La parità di genere non è una questione di numero di asili nido, come ha fatto notare questa mattina Christine Lagarde (presidente della Banca centrale Europea) sul Corriere della Sera. E’ un fatto culturale. “. Le crisi esistenziali sconvolgono il nostro modo di vivere quotidiano e ci spingono a rifondare alcuni dei nostri valori. La pandemia non ha soltanto alzato il velo sulle gravi carenze della nostra società, ci ha anche costretto ad agire in modo diverso. Ed è proprio qui che vedo la possibilità di un cambiamento per il meglio. Per questo oggi, Giornata internazionale della donna, invito tutti, donne e uomini, a rompere insieme gli schemi e abbracciarne di nuovi, più consoni alle necessità del presente”.

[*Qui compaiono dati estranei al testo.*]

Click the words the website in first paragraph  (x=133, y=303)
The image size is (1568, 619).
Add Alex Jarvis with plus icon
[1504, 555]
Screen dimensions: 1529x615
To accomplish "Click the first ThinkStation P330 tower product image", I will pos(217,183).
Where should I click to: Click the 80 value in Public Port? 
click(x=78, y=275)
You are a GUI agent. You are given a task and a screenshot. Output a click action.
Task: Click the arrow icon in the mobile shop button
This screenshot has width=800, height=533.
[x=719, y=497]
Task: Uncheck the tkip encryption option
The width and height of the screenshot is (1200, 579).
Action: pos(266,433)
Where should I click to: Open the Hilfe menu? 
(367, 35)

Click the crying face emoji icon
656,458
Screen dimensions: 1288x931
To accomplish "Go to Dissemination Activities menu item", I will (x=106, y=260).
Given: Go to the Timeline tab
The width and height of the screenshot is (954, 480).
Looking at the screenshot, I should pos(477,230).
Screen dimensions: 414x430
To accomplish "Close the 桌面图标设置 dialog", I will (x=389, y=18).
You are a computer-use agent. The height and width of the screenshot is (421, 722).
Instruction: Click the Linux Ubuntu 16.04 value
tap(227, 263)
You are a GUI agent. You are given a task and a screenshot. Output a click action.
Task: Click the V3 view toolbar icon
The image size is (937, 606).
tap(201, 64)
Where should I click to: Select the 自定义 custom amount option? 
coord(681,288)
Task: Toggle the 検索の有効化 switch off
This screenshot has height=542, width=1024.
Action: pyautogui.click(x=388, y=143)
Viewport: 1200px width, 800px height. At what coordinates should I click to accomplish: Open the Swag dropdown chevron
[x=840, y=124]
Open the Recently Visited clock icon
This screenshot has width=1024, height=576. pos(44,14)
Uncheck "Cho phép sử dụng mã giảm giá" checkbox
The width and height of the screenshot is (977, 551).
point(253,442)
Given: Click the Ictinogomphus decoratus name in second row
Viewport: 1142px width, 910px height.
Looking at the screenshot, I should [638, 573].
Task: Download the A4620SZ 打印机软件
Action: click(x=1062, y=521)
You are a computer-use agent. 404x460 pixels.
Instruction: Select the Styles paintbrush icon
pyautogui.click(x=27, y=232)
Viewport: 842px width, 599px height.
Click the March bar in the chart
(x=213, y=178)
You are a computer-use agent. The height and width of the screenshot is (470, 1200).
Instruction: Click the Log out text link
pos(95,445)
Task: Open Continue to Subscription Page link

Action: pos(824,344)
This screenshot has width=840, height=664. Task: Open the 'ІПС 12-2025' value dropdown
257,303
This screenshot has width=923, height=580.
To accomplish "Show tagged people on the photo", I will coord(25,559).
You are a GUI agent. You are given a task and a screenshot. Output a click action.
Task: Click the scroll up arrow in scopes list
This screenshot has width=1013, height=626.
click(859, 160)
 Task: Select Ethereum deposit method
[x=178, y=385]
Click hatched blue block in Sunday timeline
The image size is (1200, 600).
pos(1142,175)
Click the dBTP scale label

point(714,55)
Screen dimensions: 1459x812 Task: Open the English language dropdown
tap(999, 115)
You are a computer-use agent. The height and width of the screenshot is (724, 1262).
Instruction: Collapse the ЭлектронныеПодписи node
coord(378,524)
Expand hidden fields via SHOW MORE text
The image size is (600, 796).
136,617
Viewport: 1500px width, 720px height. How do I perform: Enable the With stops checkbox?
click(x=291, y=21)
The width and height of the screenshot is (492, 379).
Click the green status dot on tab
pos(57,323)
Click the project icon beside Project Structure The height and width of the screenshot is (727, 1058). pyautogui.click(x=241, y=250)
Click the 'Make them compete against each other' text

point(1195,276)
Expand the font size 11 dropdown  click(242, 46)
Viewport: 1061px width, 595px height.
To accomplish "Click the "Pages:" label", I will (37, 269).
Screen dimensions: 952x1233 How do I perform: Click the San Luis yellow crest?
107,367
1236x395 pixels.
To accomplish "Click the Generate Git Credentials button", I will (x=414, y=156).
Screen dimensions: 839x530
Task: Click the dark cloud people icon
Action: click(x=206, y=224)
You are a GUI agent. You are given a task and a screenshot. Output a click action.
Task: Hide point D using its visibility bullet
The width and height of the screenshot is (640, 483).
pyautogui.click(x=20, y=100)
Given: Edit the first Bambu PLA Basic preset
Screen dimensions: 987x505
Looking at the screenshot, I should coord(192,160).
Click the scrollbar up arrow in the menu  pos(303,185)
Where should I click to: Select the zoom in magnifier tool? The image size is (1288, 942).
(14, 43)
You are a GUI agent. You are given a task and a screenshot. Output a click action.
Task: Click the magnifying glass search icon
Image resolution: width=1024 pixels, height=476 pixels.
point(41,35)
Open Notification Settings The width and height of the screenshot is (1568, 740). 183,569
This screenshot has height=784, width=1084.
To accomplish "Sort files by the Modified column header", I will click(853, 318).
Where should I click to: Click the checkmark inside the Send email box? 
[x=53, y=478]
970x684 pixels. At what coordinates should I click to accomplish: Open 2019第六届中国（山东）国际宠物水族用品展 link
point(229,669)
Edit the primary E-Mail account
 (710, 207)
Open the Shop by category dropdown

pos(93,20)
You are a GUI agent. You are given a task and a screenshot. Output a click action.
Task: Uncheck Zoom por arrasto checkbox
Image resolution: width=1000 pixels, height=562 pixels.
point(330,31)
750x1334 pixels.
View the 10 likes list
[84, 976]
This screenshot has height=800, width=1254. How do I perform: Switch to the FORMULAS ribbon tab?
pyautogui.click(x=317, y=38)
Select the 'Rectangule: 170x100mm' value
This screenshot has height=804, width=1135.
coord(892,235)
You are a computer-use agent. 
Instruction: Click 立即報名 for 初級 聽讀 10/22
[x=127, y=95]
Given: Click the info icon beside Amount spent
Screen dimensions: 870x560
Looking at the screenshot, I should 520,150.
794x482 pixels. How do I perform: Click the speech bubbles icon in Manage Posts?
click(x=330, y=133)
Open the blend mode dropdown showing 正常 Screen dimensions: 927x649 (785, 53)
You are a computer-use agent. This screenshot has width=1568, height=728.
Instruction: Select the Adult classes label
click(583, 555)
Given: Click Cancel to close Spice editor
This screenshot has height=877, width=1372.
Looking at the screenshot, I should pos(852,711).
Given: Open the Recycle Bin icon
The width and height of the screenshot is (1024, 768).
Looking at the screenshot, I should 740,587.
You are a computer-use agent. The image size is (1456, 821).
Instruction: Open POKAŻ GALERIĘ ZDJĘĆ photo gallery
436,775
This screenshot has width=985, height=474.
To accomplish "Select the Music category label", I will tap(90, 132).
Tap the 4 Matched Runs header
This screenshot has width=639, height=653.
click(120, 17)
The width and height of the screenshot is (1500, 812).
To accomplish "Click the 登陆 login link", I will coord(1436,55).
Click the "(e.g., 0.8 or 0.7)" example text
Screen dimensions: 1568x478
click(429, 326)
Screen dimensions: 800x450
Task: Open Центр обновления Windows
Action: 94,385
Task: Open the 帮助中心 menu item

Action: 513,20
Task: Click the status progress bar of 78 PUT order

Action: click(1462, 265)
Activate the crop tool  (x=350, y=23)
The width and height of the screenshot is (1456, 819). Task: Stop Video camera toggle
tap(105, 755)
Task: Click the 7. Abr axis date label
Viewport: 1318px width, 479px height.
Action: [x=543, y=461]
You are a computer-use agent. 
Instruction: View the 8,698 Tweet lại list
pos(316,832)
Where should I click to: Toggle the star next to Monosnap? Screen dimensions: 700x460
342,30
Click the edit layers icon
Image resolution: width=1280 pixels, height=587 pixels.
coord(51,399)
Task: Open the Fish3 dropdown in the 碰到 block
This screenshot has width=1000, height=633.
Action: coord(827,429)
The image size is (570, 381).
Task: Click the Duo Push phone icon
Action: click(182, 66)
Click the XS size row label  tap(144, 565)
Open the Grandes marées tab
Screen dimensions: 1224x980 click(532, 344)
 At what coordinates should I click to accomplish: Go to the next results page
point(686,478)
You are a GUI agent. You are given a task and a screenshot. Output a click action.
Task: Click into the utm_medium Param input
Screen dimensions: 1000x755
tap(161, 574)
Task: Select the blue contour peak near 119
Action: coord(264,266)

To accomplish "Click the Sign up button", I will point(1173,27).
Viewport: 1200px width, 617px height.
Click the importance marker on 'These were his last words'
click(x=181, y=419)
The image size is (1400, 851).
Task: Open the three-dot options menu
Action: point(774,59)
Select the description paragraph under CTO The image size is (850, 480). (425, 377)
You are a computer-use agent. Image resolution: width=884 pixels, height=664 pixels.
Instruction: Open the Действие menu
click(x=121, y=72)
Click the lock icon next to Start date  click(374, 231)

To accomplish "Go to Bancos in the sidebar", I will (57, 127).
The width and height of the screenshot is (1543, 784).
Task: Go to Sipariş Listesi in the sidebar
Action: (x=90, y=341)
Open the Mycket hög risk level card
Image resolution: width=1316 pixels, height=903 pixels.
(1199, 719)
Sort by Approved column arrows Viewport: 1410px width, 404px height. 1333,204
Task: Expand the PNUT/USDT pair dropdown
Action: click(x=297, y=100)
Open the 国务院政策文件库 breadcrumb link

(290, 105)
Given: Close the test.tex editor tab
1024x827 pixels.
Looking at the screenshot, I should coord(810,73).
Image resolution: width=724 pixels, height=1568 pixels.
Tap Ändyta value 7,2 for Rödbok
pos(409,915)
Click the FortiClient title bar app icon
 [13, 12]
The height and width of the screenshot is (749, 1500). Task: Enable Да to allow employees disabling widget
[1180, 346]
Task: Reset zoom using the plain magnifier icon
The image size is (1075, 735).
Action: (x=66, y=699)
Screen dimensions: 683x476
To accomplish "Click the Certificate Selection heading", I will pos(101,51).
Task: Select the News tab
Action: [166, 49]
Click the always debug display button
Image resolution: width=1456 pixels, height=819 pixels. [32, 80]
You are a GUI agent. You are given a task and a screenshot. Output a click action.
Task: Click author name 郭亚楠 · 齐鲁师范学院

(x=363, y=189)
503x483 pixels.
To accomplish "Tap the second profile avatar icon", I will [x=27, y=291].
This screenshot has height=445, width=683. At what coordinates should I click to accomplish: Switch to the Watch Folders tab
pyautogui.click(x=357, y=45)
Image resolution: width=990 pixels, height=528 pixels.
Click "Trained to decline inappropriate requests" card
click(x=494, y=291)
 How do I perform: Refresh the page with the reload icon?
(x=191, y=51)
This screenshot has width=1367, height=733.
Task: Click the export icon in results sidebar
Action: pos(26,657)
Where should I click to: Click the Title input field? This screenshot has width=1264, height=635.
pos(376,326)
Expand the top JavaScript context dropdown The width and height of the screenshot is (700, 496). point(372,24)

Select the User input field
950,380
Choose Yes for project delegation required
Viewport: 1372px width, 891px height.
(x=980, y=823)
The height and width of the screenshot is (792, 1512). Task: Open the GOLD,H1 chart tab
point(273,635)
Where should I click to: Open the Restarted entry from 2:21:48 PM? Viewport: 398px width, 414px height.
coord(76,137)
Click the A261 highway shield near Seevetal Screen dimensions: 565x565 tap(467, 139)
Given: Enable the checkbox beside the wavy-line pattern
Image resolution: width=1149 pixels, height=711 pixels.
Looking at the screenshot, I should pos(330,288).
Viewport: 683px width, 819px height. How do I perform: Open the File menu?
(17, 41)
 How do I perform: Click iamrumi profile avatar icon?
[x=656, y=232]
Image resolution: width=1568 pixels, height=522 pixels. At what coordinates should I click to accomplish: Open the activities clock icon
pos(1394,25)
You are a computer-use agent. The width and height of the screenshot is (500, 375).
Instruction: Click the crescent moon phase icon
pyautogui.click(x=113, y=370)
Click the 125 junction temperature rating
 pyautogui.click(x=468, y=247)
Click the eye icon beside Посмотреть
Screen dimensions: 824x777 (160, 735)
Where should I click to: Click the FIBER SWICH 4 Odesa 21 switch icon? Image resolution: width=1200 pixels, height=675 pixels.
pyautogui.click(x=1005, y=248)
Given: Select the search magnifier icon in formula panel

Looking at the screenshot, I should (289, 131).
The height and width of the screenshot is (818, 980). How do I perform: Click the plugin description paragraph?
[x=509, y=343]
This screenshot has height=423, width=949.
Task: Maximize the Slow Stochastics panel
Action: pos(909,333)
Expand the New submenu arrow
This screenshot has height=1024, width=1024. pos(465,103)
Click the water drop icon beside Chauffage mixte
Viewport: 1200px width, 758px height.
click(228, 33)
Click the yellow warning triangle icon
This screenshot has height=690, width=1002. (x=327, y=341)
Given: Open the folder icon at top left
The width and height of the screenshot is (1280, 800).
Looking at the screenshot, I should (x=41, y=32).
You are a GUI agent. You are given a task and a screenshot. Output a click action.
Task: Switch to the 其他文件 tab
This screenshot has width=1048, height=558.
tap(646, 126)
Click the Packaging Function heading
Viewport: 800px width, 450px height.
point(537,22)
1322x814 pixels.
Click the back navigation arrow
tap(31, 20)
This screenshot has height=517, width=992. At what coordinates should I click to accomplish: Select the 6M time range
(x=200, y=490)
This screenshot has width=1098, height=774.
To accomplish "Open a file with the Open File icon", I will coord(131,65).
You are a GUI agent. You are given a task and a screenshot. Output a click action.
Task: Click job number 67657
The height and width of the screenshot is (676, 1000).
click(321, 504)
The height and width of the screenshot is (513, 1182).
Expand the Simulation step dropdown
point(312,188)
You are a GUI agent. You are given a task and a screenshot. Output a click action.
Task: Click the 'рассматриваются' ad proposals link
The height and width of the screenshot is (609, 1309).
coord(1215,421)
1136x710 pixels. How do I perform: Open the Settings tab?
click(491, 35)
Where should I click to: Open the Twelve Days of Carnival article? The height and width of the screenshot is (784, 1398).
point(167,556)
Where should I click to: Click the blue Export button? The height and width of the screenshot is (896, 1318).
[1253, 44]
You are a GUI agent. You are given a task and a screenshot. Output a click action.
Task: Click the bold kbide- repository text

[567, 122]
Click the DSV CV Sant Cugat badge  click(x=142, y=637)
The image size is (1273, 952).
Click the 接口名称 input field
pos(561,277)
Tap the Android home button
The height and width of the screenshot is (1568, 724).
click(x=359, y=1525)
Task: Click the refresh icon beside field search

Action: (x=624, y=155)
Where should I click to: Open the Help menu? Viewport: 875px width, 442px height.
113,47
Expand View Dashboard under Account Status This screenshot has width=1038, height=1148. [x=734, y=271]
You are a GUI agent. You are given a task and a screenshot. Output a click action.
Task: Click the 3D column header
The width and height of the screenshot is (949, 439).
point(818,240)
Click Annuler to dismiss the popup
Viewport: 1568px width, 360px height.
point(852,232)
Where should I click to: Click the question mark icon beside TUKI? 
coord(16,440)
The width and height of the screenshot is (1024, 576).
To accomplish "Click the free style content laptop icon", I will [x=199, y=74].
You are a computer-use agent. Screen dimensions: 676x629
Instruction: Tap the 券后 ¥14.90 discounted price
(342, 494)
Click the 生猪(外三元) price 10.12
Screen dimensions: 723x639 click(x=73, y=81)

“La pandemia ha messo chiaramente in luce lo squilibrio fra uomini e donne in termini di lavoro non retribuito- prosegue Lagarde– Ma ci ha anche dimostrato che i nostri compagni possono farsene carico. In alcuni casi i padri, impegnati a lavorare da casa o costretti a un orario di lavoro ridotto, hanno preso in mano le redini della famiglia, mentre le madri svolgevano mansioni essenziali al di fuori delle mura domestiche. Una simile rottura dei canoni, se durerà, potrà portare alle donne la libertà di realizzarsi altrove, sul lavoro o nella comunità. Una maggiore partecipazione delle donne al mondo del lavoro, con adeguati servizi per l’assistenza all’infanzia e un’organizzazione flessibile dell’orario di lavoro a favore di donne e uomini, permetterebbe di compiere un grande passo avanti nel colmare il divario retributivo di genere. Nell’UE le donne guadagnano in media all’ora il 14,1% in meno degli uomini. Se i compiti domestici sono ripartiti in modo più equo all’interno della famiglia, i figli crescono con un’idea dei ruoli più paritaria rispetto alle generazioni precedenti”.
Un fatto è chiaro: ci sono miliardi di euro che l’Europa darà all’Italia se rispetterà alcuni paletti. C’è un dato oggettivo, ovvero la necessità di ricostruire. Non possiamo arrenderci e torniare indietro. Ora è il momento dell’ultimo miglio per arrivare a riequilibrare gli squilibri. Se non ora quando?